We are developing our own self-hosted analytical platform and are looking for a Data Engineer to help us maintain and accelerate the growth of our data department.
Our vacancy is at the intersection of Data Engineering and product analytics.
You will be responsible for ensuring that data is:
- consistently collected,
- correctly modeled,
- understandable to business and product teams,
- and actually used for decision-making.
What you will be doing:
- Designing, creating, and maintaining DAGs in Apache Airflow for data collection and processing.
- Writing efficient SQL queries to our storage based on Trino and Iceberg, modeling data marts.
- Developing and supporting dashboards in Apache Superset, answering key business and product questions.
- Participating in query optimization and improving the architecture of our analytical platform.
We will work well together if you:
- Have 1+ year of experience as a Data Engineer or Data Analyst with an engineering focus.

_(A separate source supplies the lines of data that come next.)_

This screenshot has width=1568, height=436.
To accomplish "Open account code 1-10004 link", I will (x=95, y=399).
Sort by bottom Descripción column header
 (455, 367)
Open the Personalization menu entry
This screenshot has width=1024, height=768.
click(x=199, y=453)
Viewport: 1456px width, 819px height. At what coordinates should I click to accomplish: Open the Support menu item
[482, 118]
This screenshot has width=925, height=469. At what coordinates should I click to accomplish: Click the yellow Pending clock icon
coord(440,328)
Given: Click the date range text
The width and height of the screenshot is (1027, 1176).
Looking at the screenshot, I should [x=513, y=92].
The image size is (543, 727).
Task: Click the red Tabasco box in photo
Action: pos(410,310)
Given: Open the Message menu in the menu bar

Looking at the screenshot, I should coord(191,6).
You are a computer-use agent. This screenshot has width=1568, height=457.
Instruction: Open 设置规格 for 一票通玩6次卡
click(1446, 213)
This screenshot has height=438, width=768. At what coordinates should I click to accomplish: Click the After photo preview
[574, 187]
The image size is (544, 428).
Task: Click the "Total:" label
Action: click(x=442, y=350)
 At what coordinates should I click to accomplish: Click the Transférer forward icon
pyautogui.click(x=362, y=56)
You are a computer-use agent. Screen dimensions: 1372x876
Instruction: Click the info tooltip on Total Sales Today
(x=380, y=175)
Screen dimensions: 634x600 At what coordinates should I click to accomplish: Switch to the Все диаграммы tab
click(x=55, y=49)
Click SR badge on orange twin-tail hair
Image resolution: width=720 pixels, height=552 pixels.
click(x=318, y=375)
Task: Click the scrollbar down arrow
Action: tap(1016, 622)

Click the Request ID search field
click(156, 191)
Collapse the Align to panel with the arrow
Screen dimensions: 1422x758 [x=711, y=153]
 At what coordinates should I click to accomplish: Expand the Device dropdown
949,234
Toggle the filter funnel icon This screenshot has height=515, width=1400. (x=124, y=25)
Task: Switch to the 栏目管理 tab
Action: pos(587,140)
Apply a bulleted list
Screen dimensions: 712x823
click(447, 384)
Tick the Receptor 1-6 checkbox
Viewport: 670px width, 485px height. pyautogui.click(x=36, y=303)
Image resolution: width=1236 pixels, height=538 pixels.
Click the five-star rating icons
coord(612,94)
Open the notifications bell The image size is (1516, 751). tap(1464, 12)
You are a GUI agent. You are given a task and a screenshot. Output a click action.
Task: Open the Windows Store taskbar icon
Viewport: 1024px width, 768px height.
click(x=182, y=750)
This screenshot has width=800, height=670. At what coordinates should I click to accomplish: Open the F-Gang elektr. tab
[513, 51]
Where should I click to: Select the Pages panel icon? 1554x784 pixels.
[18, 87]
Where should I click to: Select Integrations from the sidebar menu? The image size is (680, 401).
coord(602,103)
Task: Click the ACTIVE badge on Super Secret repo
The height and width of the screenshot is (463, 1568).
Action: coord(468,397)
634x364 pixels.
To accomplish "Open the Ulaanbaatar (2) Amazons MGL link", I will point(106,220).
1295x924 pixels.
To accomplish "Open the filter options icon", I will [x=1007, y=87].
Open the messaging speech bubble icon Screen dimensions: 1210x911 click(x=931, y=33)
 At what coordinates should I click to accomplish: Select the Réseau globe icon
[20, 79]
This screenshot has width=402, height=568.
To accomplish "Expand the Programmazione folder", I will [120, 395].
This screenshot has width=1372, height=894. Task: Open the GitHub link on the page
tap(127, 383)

- Confidently write SQL and understand how to make queries fast and maintainable.
- Use Python (Pandas and similar libraries) and have created DAGs in Apache Airflow.
- Have created dashboards in Superset, Metabase, Tableau, Power BI, or similar tools.
- Understand how data models, data marts, and partitioning are structured.
- Enjoy diving into tasks and are not afraid to propose your own solutions.
It will be a big plus if you have:
- Experience with our stack: Trino (TrinoDB/Presto), Apache Iceberg, Apache Airflow, Apache Superset.
- Experience with self-hosted infrastructure (Linux, Docker).
- Interest in the EdTech sector and mobile products.
- Experience in product analytics data analysis (A/B tests, funnels, retention).
Our stack:
- Storage: S3, Apache Iceberg, PostgreSQL.
- Query engine: Trino.
- Orchestration: Apache Airflow.
- Visualization: Apache Superset.
- Infrastructure: Docker, Kubernetes.
What we offer:
- A distributed Russian-speaking team of 40 people. You can work from anywhere in the world.
- Work with a modern and in-demand stack of technologies in the data field.
- Lack of bureaucracy and fast decision-making processes.
- The opportunity to directly influence the development of a product used by millions of people worldwide.